SID GORDON AVAILABLE FOR RIGHT

OFFER, RICKEY SAYS; VETERAN SLUGGER

WOULD HELP DODGERS WIN PENNANT

That could generate pressure from fans on the Dodger front office and help along a sale that would put a fresh deposit into Rickey’s bankbook. I said I would use a Gordon item in the notes that followed my regular Dodger story. Rickey seemed satisfied. He had made his pitch and if I wasn’t buying all of it, at least I was paying attention. A few weeks later Rickey sold Gordon’s contract to the New York Giants for $40,000. Gordon hit only .243 for the 1955 Giants in what was his final season in the major leagues. (Ten years later he died of a heart attack at the age of 57, stricken while chasing a long fly in a softball game in Central Park. His career total of 202 home runs places Sid Gordon fourth, after Hank Greenberg, Shawn Green and Ryan Braun, among all Jewish-born major-league sluggers, past and present.)

Rickey had profound ideas on the art and science of scouting. Buzzie Bavasi, the Dodger general manager for 17 seasons, told me shortly before his death in 2008, “Without question Mr. Rickey was the greatest scout who ever lived. He is really the father, or grandfather, of modern scouting.”

That day in Pittsburgh, Rickey talked scouting at length. His thought processes were vivid. His phrasing was extraordinary. Almost everything he said was new to me, at least in the way he said it. I didn’t know then that he had made many of the same points many times in closed meetings when he was running the Brooklyn Dodgers. Perhaps that’s why the phrasing was so smooth.

Al Campanis, who succeeded Bavasi as general manager of the Dodgers, tape-recorded Rickey’s dissertations and preserved the cassettes in an old shoe box, which he kept locked in his desk at Dodger Stadium. “The spirit of Branch Rickey still stirs in these offices,”
Campanis said when I was visiting in 1985 with my late son, Roger Laurence Kahn. Campanis peered into his shoe box and considered the labels. Then he read aloud:

“Luck Is the Residue of Design
.

“Is What We Are Doing Worthwhile?

“Intestinal Fortitude
.

“The Cure Is Sweat
.

“Thou Shalt Not Steal (Defensively)
.

“Thou Shalt Steal (Offensively)
.

“Does He Like to Play?”

Lecture titles for a postdoctoral course in the game of baseball.

“Do you have your managers, coaches and scouts listen to these tapes?” I asked.

“Damn right,” Campanis said. “Every year. And I listen to them myself, too, about every six months. Mr. Rickey was the master. He’s still teaching all of us, 35 years after these talks were recorded”—and more than 60 years later as I write these lines.
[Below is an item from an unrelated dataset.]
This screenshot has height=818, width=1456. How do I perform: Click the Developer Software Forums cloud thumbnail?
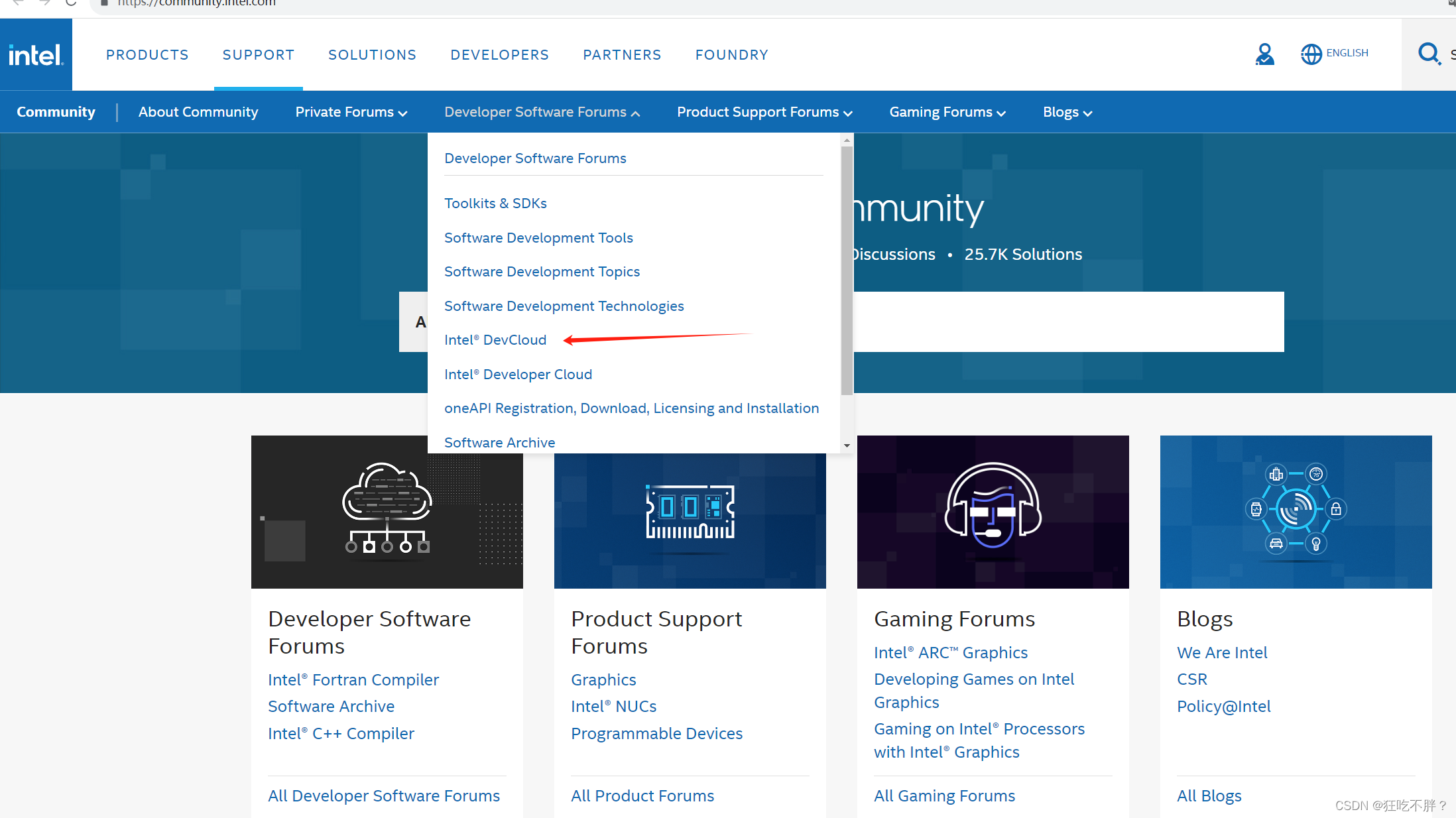point(387,512)
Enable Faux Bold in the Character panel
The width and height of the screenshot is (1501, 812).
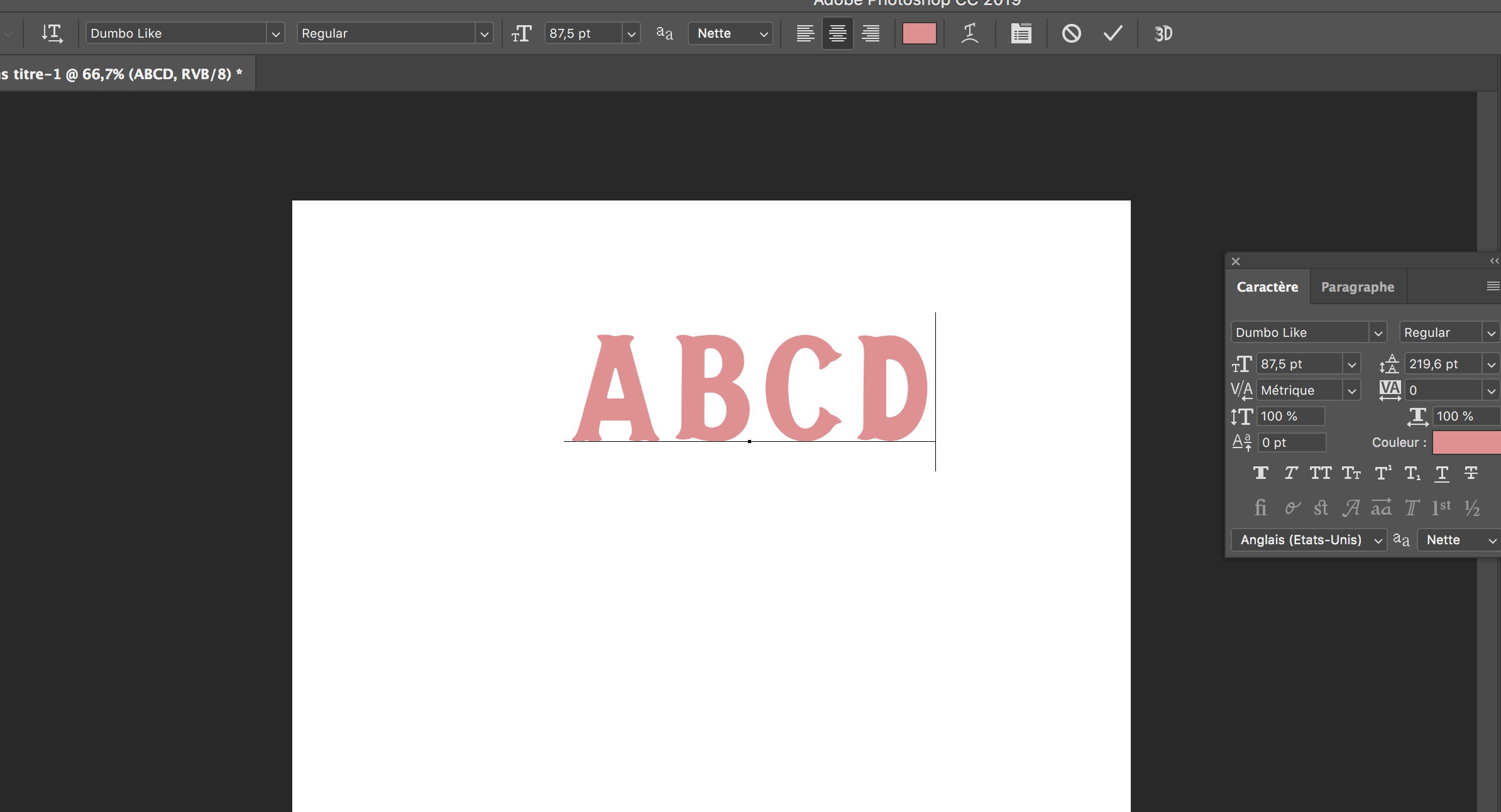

When we talked scouting Rickey asserted that there were three fundamentals, the arm, the legs and power. “You look at a boy and say, ‘Can he throw?’ Sometimes, particularly with outfielders, you have to watch many games to get an answer. Outfielders can go for a week without having to make an important throw. But this is primarily can he or can’t he. If a boy can’t throw at 18 he won’t throw much at 28. You may tinker a little with grip and mechanics, such as arm angle, but not significantly. Either a prospect has a strong arm, or he doesn’t. Look at the Brooklyn man in right field now [Carl Furillo]. He’s about 30 years old, am I right, and famous throughout baseball for his arm. The base runners take no liberties with him. Well, I’ll guarantee he had the great arm he has today when he was just a prospect, 10 years ago. I’ll guarantee a good scout looking at him then would report, ‘This man is armed.’ Am I going too fast for you?”